【厳選】京都の日本酒の特徴とテーマ別でおすすめの逸品9選

京都 日本酒

京都の美味しい日本酒を知りたいなと考えていませんでしょうか。京都は、全国2位の日本酒の生産量を誇る国内有数の酒どころです。

京都には、酒造りの神様をまつる「日本三大酒神神社」のうちの二つ(松尾神社・梅宮神社)が京都にあり、平安期には造酒司(みきのつかさ)という酒造り担当の役所が宮中に置かれるほど、長い酒造りの歴史があります。

京都の酒は、京丹後・宮津・福知山・京都丹波・洛中・山城をはじめ各地で造られてきましたが、とりわけ美酒の産地として有名なのが、京都の南の玄関口である伏見です。

今回の記事では、そんな京都のおすすめ日本酒を紹介しています。ぜひ参考にしてください。

伏見の日本酒「女酒」はきめ細かな口当たりと芳醇な甘さが特徴

伏見は豊臣秀吉の伏見城築城をきっかけに酒造りが盛んになり、江戸時代には水陸交通の中心として発展し、明治中期から大正時代にかけて日本有数の酒どころとなりました。

今まで20を超える蔵元がそれぞれの技を競いあっています。酒造り工程の見学やきき酒が楽しめる酒蔵も多く、大人の休日を楽しむのにはピッタリの観光地です。

そんな伏見の日本酒造りを古くから支えているのが、伏水(ふしみず)と呼ばれている質の良いわき水です。

ミネラル分をバランスよく含んだ中硬水の伏水で造られたお酒は、きめ細かな口当たりとほんのりとした甘さが特徴で、デリケートで雅びやかな京料理との相性もバッチリです。

そのまろやかでソフトな味わいから、伏見の日本酒は「女酒」と呼ばれています。その反対で、「男酒」と呼ばれているのが灘の酒。ミネラル分の多い「宮水」で仕込んだ切れ味のよい辛口が特徴となっています。

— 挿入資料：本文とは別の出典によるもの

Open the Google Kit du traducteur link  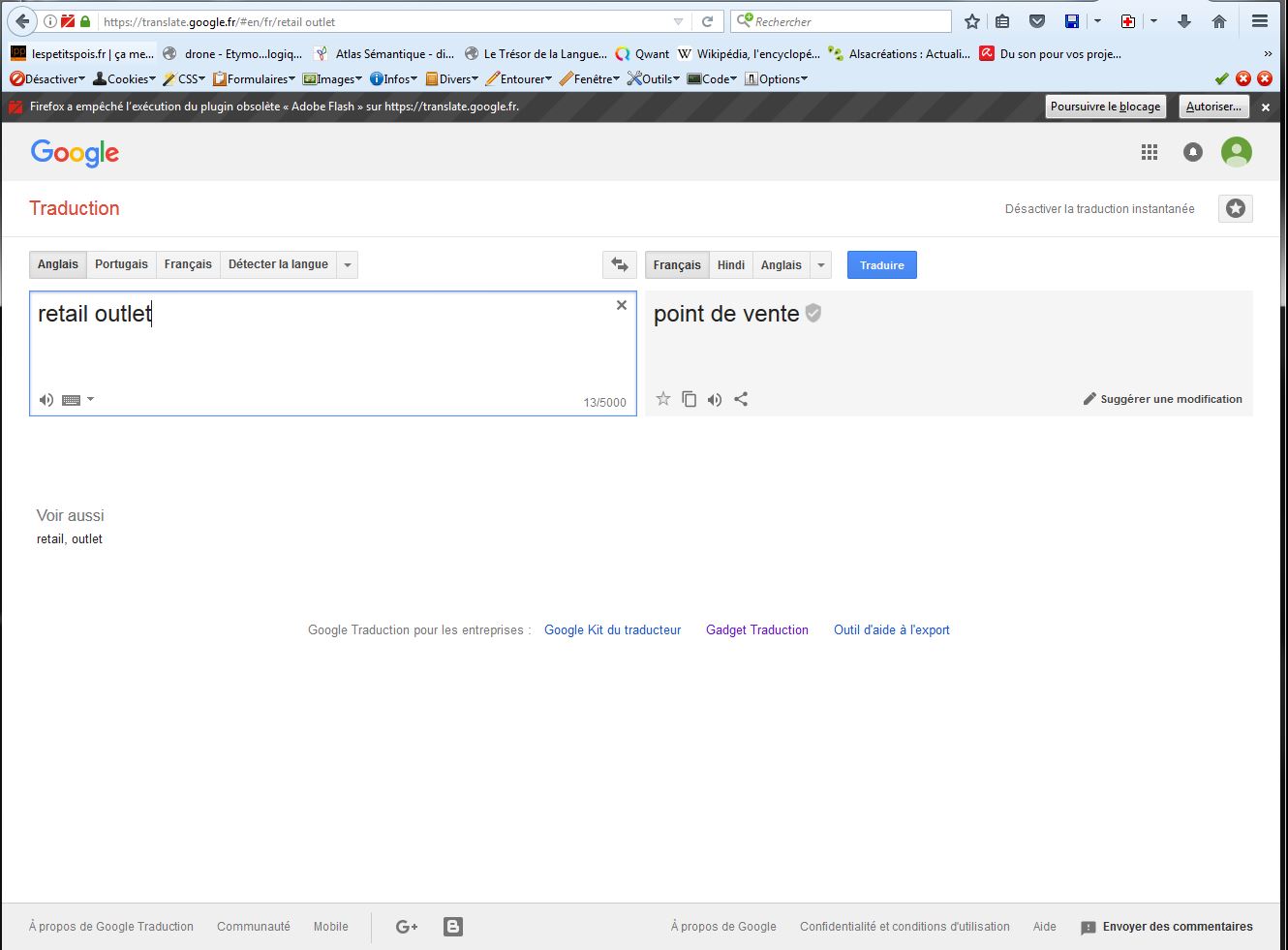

伏見の「女酒」を代表する日本酒!おすすめ純米吟醸3選

それではまず、伏見の「女酒」の中でも比較的手に入りやすく、かつコストパフォーマンスにもすぐれた純米吟醸酒をご紹介しましょう。

京都の純米吟醸①「桃の滴 純米吟醸」

俳聖・松尾芭蕉が京で遊んだときに詠んだ、「我(わが)衣に ふしみの桃の雫せよ」という句にちなんで名づけられた京都の日本酒です。

優しい果実香とおだやかな口当たり、ほのかにまったり感のある味わいは、まさに白桃のしずくといった感じです。

蔵元の松本酒造は寛政3年(1791)創業の歴史ある蔵。「桃の滴」のほかに「日出盛」という人気ブランドを持っています。

高瀬川沿いに建つ八角形のレンガ煙突が印象的な、美しい蔵の建物は、京都市から「歴史的意匠建造物」と「重要景観建造物」に、また文化庁からは「登録有形文化財」にそれぞれ指定されています。

桃の滴の紹介ページ

京都の純米吟醸②「英勲 純米吟醸」

グラスにそそぐとフルーティーな香りがただよい、キリッとした口当たりの中にもふくらみを感じる、飲みごたえある京都の日本酒です。

「京都のみで生産され、京都の酒蔵だけが使用を許され、一切食用にもならない」という特殊なルールのもとで栽培されている、京都産の酒造好適米・祝(いわい)の特性を引き出した上品な味わいです。

蔵元の斎藤酒造は、明治28年(1895)の創業時は「柳正宗」「大鷹」などのブランドを使っていましたが、大正天皇の御大典を記念して「英勲」になったとのことです。

「淡麗優雅(たんれいゆうが)」を理想にかかげ、全国新酒鑑評会ではなんと14年連続金賞に輝いています(歴代1位)。

英勲 純米吟醸の紹介ページ

京都の純米吟醸③「玉乃光 純米吟醸 凛然山田錦」

おだやかな吟醸の香りとともに、天然の酸味とうまみのバランスが取れた、スッキリとして飲み飽きない味の京都の日本酒です。

蔵元の玉乃光酒造は、延宝元年(1673)に紀州和歌山城下で創業です。戦時下の和歌山大空襲で蔵屋敷が焼けてしまったあと、昭和27年(1952)に伏見で再起をはかりました。

そして1964年に業界に先がけて純米酒を復活させて以来、ひたすら純米酒のみを造り続けている蔵元として全国的に知られています。